The next piece that I am writing is a commission from Stacy Wilson, Associate Instructor of Saxophone at Indiana University, Bloomington, IN. It is to be for Alto Saxophone and Piano and I have decided to recycle and older work of mine into a new one. Many composers recycle their music into new pieces for many different reasons. One is time constraints or having produce something for an upcoming performance and not having a lot of time to do it. Another is giving a piece new life through varying its instrumentation. A third reason is because the material has much musical merit and potential that may not have been fully exploited in its first usage. And a fourth reason is that the composer has matured and can find better ways of using the older material. In the case of the piece I am writing for Stacy,I feel that the last three reasons apply.
The piece that I am recycling is one that actually began its life as a set of pieces I composed for my oboist wife (then girlfriend) in 1966 and later were expanded into a work called "Micro Pieces" for solo saxophone that was dedicated to James Houlik. I plan to expand these again by adding a piano part and lengthening some of the movements. I am also changing the title to "Microcosms" and each of the movements will have a title as to what "mini-world" it represents.
For those of you who have been following my blog since its inception and have been listening to my music, you may realize that my preferences are towards music based in the traditions established prior to the mid-20th century. But as a composer and musician, I am aware of other compositional directions and will adapt my compositional style as needed in order to express what I am trying to communicate with each piece of music. In the case of "Micro Pieces" now "Microcosms", my melodic language is more angular and atonal. There is still an emphasis upon melody and rhythm, but the ideas change more rapidly and there is a greater emphasis on sudden contrast.

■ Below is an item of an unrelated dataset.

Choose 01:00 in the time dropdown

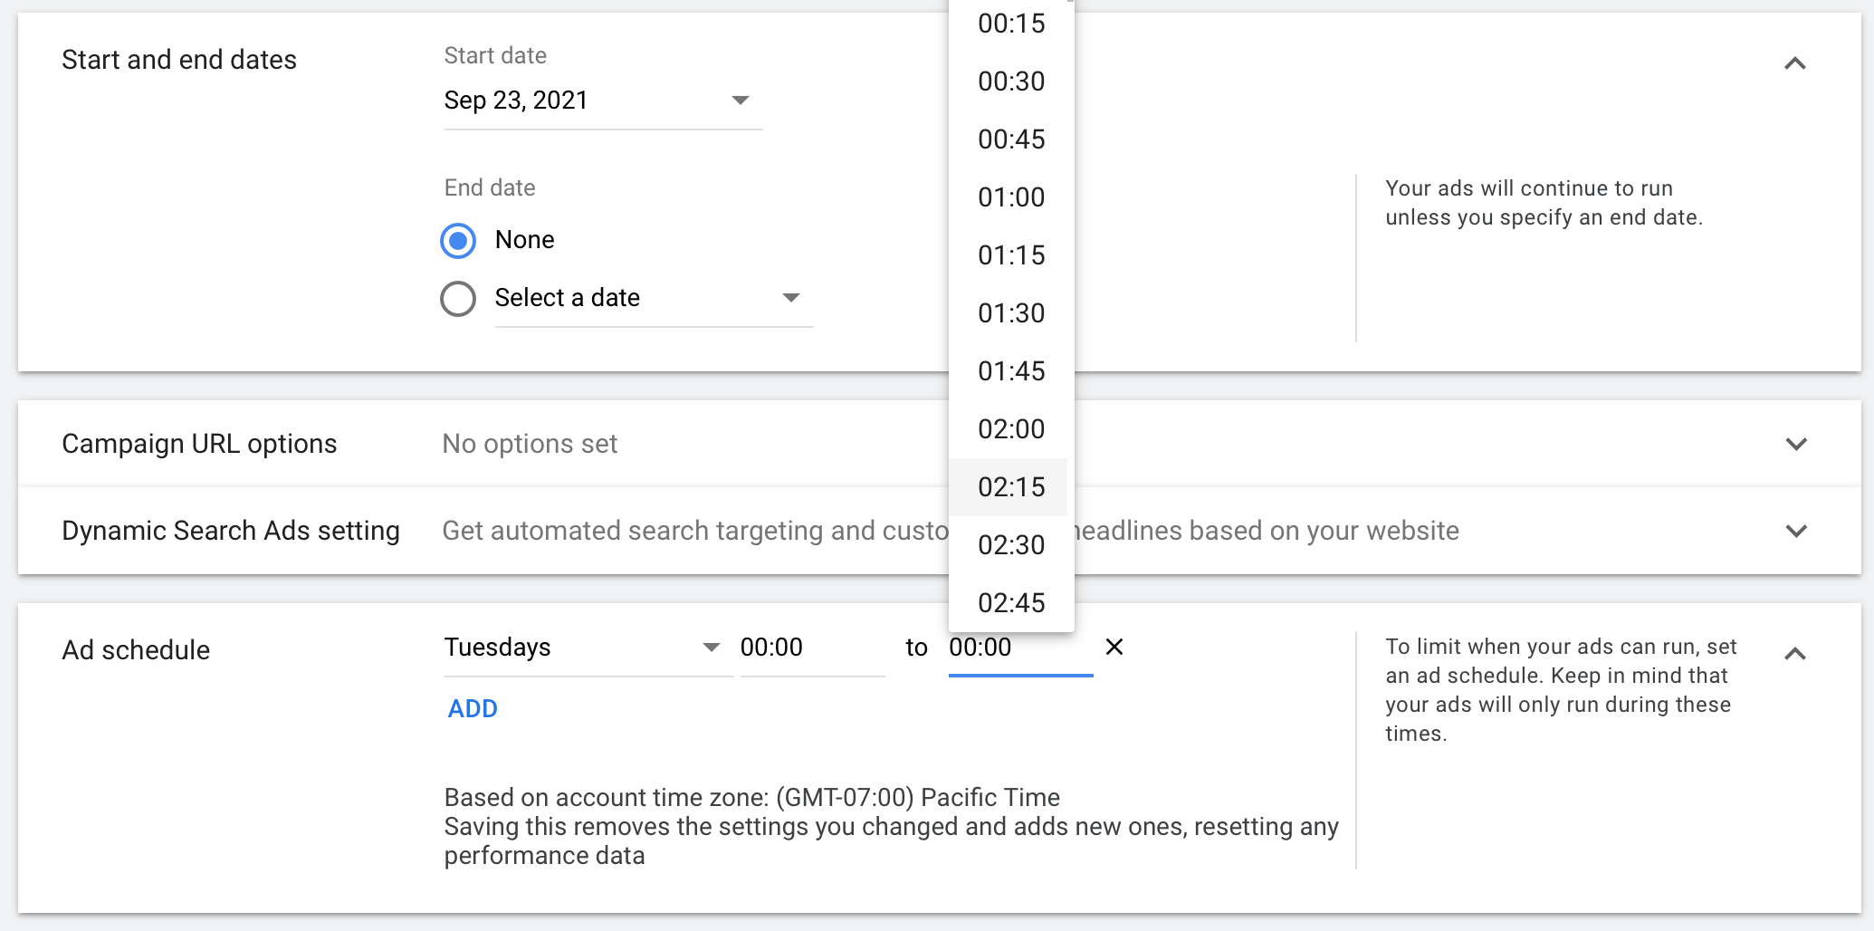coord(1009,197)
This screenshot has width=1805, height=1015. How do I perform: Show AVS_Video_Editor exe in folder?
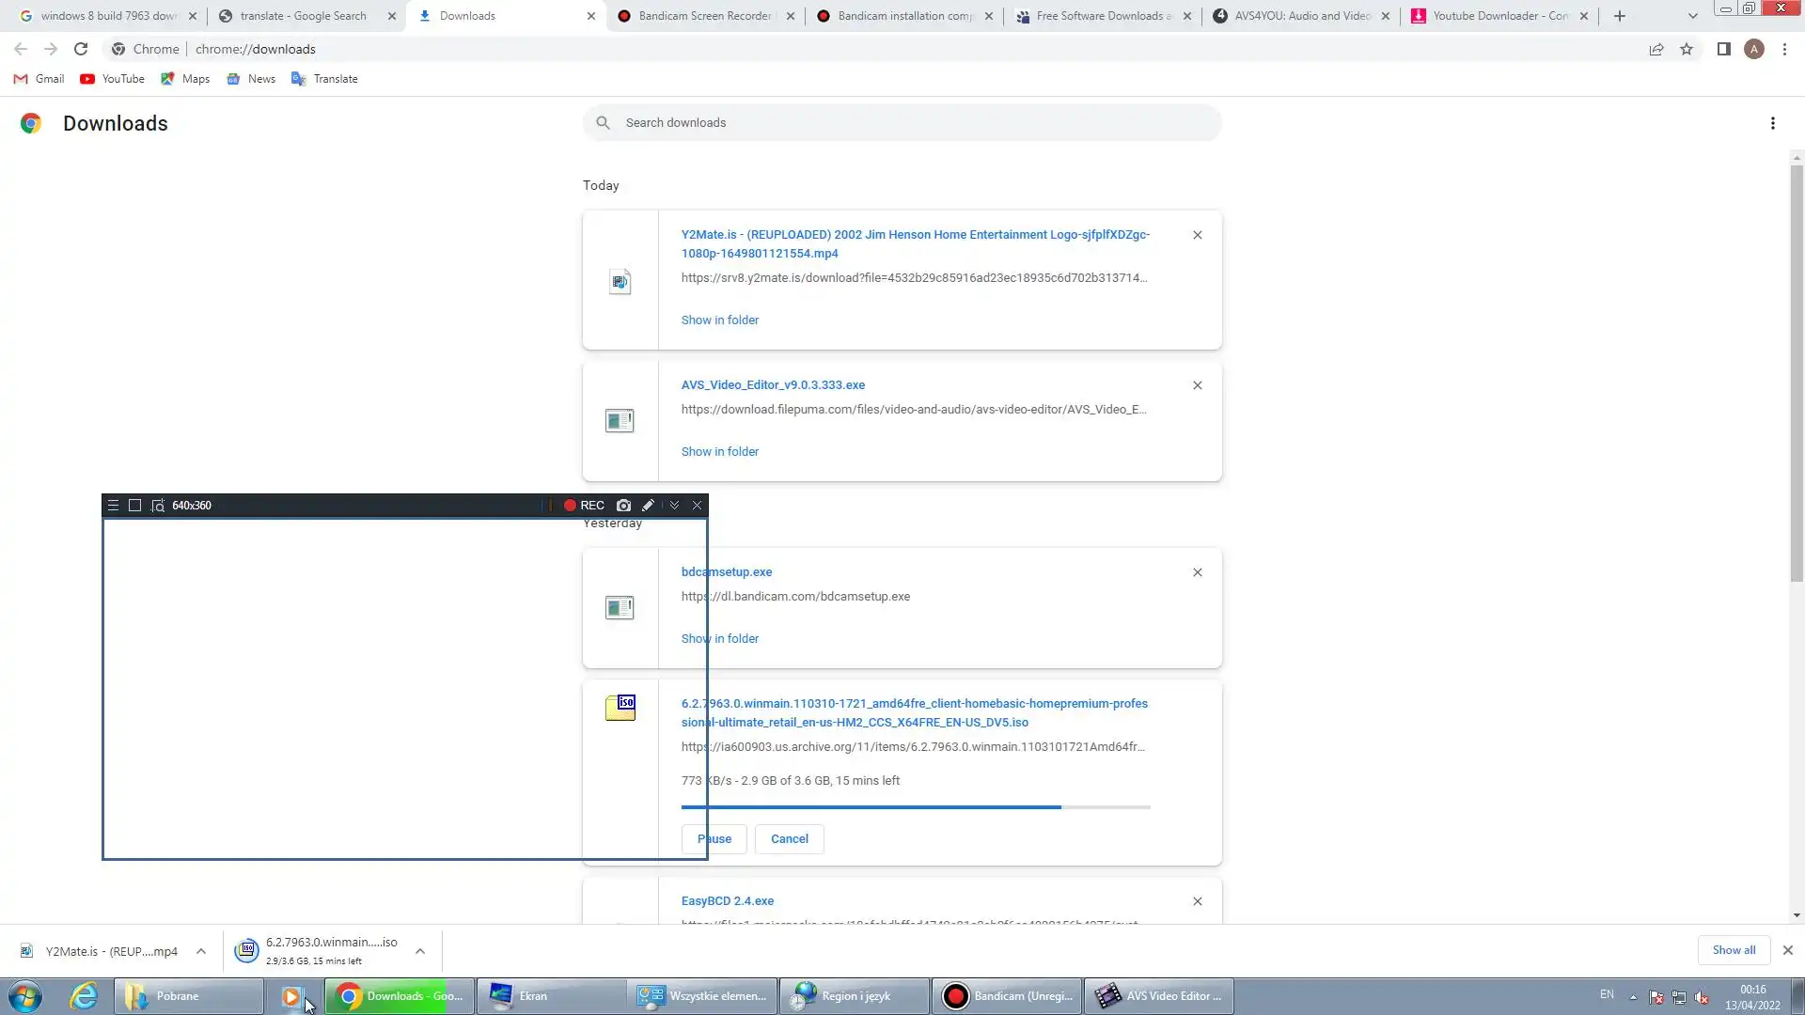pos(719,452)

In order to add a piano part that is consistent in style with the melodic ideas in movement one, I chose to write a very coloristic piano part. In measure 2, the piano begins by reinforcing the forte of the saxophone crescendo in measure 1 with a diminished 7th chord. It then fills in the sustained saxophone g with a sextuplet with both hands in contrary motion creating intervals of sevenths and thirds that have root in the melodic interval of the saxophone on beat 1 of the measure and in the triad that accompanies it. The 3rd and 4th beats echo the saxophone from beats 1 & 2 and incorporate the diminished 7th chord once again. A coloristic G# trill in the piano right hand gives background to the repeated quarter note saxophone motif that was totally unaccompanied in measure 1. Afterbeats in the left hand of the piano again suggest the diminished 7th chord. Measure 4 consists of a rolled diminished 7th chord followed by the sextuplet again. Chords in 4ths accompany measure 5 which is followed the right hand of the piano in measure 6 and 7 playing an extension of the saxophone motif of measure 5 and 6. It is turned into straight 16th notes and varies its pitch content as it ascends, finishing once again with the outline of a diminished 7th chord. The use of the extreme ends of the piano add color and keep the accompaniment from obscuring the saxophone line as it is in totally different registers. These basic ideas continue through the rest of movement which ends with the piano doing the eighth dotted quarter rhythm from measure two, but this time as a diminished 5th instead of a minor 7th. This is a very tightly constructed movement, but hopefully has interest from the way the colors are used.
I have titled this movement Nebulae, as it reminds me of pictures I have seen of cosmic dust.
I work in concert pitch, but the score I am posting has the saxophone part transposed.